Anyway, Haruf is a wonderful writer and you should definitely read Where You Once Belonged, and everything else he’s written too 😊
Set in the fictional town of Holt, Colorado where Haruf sets all his work, Where You Once Belonged tells the story of Jack Burdette from the point of view of one of his school friends.
The story opens with Burdette returning to Holt as a prodigal son, the charismatic chancer who ripped everybody off and fled. There’s a wonderfully understated comic scene in which the Deputy Sheriff is alerted to Burdette’s whereabouts:
“Willard allowed his feet to droop from the desktop and slowly he sat up in the chair. He leaned forward and began to brush the fingernail clippings from his shirtfront onto the green blotter on the desk. He was making a neat pile. ‘Something bothering you, Ralph? You sound a little excited.’
‘What?’ Bird said.
He was standing behind the office counter, panting and sweating, his face red as beets and his eyes looking as though they belonged in the head of an alarmed poodle.”
This is a brilliant way to set up the drama of Jack Burdette. Holt is a small town, what does the reader care what happened there? But in this way Haruf sucks us right in to the drama of Burdette’s story.
Jack Burdette is a legend in the town. A huge, macho, charismatic man who excelled at football and it getting everyone else to make his life as easy as possible.
“He was taller and stronger – taller and stronger than anybody else in the school.

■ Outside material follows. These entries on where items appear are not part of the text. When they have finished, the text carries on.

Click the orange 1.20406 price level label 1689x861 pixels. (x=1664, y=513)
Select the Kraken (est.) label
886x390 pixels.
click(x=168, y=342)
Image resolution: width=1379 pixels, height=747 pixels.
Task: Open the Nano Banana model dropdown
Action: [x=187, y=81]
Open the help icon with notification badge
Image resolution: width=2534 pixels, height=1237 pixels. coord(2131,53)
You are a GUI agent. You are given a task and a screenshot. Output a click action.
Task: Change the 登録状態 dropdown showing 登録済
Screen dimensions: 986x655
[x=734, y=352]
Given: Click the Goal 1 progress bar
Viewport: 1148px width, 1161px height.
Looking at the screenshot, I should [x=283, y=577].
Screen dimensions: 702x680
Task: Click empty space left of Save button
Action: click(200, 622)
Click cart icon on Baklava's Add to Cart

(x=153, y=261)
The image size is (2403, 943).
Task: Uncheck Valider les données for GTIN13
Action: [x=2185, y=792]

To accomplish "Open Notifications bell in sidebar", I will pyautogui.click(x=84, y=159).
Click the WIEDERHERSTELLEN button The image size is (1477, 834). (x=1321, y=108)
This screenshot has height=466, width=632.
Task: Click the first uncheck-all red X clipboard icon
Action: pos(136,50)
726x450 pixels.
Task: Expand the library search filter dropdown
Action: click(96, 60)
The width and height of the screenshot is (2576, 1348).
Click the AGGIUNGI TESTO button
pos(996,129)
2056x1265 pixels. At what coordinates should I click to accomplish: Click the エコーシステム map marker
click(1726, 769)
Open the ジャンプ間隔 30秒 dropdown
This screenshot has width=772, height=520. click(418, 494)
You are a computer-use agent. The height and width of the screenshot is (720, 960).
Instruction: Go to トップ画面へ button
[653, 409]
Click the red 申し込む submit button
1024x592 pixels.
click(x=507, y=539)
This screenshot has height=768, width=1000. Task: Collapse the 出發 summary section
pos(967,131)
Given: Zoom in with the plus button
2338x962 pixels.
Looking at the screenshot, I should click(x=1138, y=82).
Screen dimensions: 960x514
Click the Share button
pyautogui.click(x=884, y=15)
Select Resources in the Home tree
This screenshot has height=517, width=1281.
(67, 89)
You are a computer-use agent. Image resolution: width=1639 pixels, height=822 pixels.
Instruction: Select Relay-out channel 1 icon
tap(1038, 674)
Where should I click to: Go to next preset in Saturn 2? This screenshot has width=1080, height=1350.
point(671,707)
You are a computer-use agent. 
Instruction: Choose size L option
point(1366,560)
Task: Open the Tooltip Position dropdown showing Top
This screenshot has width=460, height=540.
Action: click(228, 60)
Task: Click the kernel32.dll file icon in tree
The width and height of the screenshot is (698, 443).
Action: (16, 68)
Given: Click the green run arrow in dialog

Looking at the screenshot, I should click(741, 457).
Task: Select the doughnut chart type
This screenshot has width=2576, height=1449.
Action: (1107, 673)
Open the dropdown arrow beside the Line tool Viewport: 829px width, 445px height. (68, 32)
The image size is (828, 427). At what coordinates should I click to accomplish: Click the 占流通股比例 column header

By the time we graduated the spring of 1960 he was six feet four and weighed two hundred and forty pounds… He was like a full-grown man among mere children, a colossus amongst pygmies… He was a kind of high-school boy’s high school boy: the supreme example of what was possible and absolute.”
He only graduates because Wanda, the woman who loves him – who he uses mercilessly – writes his school papers for him. When he leaves school he works at the farmers co-op, gets quickly promoted, and remains a big fish in a small pond.
These types are always hard to create in fiction, as its hard to get the reader to buy into the charisma of the character, as so much charisma relies on the face-to-face energy of a person. But with Burdette we know things went badly wrong from the start of the story and that he is back looking bloated and jaundiced, so we are not expected to ever buy into him.
Yet his friend, Pat Arbuckle, who runs the local paper and therefore believably wants to document all that occurs in Holt, shows how people enjoyed Burdette, without really ever knowing him.
“For we had all begun to expect the unusual of him by that time, while he, for his part, had already learned – if acting on bent and sheer heedless volition can be said to be a form of learning – not to disappoint the expectations of anyone. Least of all his own.”
Where You Once Belonged is an effective portrayal of small town life and how local legends grow up. Burdette remains unknowable, and in this way the reader is positioned in the same way as most of the town.
“the center of that constant and admiring group of backslapping men, while he told his jokes and stories and they all laughed.”
Yet unlike the townspeople, we realise that Burdette is almost evil. He causes deep, tragic hurt to more than one person and appears to care for precisely no-one. When he arrives back in Holt, the inhabitants are angry, but the reader – certainly this one – is scared as to how it will play out. Burdette is unpredictable, and he is cruel, whether intentionally or through utter disregard for other people…
As I said at the start, I didn’t like the ending of this, but I think that’s my sentimentality rather than Haruf’s misjudgement 😉 As always with Haruf, the town and its people are closely, compassionately observed and completely believable.
The writing was precise and beautiful. I only wish he’d written more.